24 de febrero de 2009

Matalascañas en la distacia

No me puedo atribuir esta obra de arte pero, con algunos cambios, TENGO que publicar esto.

A Matalascañas se la recuerda serena y cálida, húmeda y resplandeciente. Cuando se vive lejos, bajo un cielo siempre gris y un aire que huele a frío, volver a Matalascañas es una fiesta para los sentidos. Sobre un lienzo azul que sabe a mar Matalascañas dibuja sus calles con trazos irregulares de cemento y cal y las remata con dunas de arena fina: dama de noche y jazmín, café recién hecho y tabaco, pescaíto frito, vino y madera. Echo de menos el silencio de la calle, ese caótico murmullo del mar en casi cualquier punto del pueblo. Ese hombre mayor que entra al bar cada día exactamente a la misma hora (¿Lo de siempre, Manolo? Un descafeinado con sacarinas y dos churritos, ha’ er favó… Ahí que voy p’al ambulatorio, niño, a que me miren la tensión), ese camarero que ha envejecido detrás de la barra de bar donde se marchitaron sus sueños, ese abuelo que se sienta al sol en la Plazita a contar los días que faltan para que la Navidad le traiga de nuevo a sus hijos y nietos, esos jóvenes que vuelan libres sobre sus tablas de skate sin saber que aquí no tienen futuro.
¿Por qué será que los lugares con menos futuro suelen ser los que tienen más encanto? Quizás sea la memoria, que todo lo recuerda más bello.
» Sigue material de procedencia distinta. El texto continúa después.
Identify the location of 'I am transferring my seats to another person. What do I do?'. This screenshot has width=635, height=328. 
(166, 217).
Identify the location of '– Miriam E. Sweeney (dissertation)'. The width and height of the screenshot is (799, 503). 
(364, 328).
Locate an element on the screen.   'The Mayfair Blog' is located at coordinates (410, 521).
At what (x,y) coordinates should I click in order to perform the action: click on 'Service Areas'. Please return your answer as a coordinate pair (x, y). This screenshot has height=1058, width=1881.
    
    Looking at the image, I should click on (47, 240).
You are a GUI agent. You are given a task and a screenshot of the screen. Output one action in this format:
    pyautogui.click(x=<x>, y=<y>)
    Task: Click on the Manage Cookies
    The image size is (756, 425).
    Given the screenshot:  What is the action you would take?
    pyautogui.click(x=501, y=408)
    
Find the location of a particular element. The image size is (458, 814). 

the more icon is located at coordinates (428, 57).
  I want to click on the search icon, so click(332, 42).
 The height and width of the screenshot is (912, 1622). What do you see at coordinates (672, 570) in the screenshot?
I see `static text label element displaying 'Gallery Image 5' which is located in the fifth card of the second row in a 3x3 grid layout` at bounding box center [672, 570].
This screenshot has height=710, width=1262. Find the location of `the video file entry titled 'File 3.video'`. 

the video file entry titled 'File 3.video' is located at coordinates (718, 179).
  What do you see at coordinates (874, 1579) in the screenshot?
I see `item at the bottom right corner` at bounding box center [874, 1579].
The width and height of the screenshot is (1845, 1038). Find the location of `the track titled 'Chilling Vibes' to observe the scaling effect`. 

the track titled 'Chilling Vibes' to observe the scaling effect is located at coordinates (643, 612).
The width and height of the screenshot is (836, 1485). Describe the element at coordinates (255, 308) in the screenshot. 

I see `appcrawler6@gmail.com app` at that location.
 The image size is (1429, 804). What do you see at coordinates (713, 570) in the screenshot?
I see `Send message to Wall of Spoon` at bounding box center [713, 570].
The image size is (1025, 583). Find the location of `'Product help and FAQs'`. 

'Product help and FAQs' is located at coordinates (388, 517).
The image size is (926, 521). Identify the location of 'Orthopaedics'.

O quizás es sólo que Matalascañas, con su mar, su sol y su música de la vida, de encanto anda sobrada. El caso es que muchos tuvimos que irnos y todos sin excepción soñamos con volver. A nuestro rincón del mundo, a nuestro bar de siempre, a perdernos de nuevo por esas calles que durante años nos vieron crecer y que un buen día nos vieron partir. A todos nos ha pasado lo mismo: la distancia nos ha dado perspectiva y hemos acabado amando incluso aquellas cosas que detestábamos, por ser rasgos característicos de la tierra que tanto añoramos. La entrañable descortesía en que resultan las limitaciones culturales, la omnipresente pincelada de cutrez, el regusto a desesperanza.
Y en esas estamos, siempre recordando, siempre volviendo. Somos una generación decepcionada e inconformista; tuvimos que irnos para que no se nos marchitaran los sueños y ahora soñamos con regresar. Somos una generación de románticos que, como recitaba Sabines, “siempre se están yendo, siempre, hacia alguna parte; el amor es la prórroga perpetua, siempre el paso siguiente, el otro, el otro”. Pero la prórroga alguna vez tocará a su fin; tarde o temprano daremos ese último paso. Final de trayecto, última estación. Seremos por fin parte del murmullo de la calle, del gentío de la plaza, de los asiduos del bar. Niño, ponme lo mío. Quién sabe, quizás nos sentemos al sol a contar pacientemente los días que faltan para la Navidad. Aún nos faltan muchos trenes por coger, sabemos que la última estación es azul y huele a mar y a dama de noche. Matalascañas. Nuestra Matalascañas.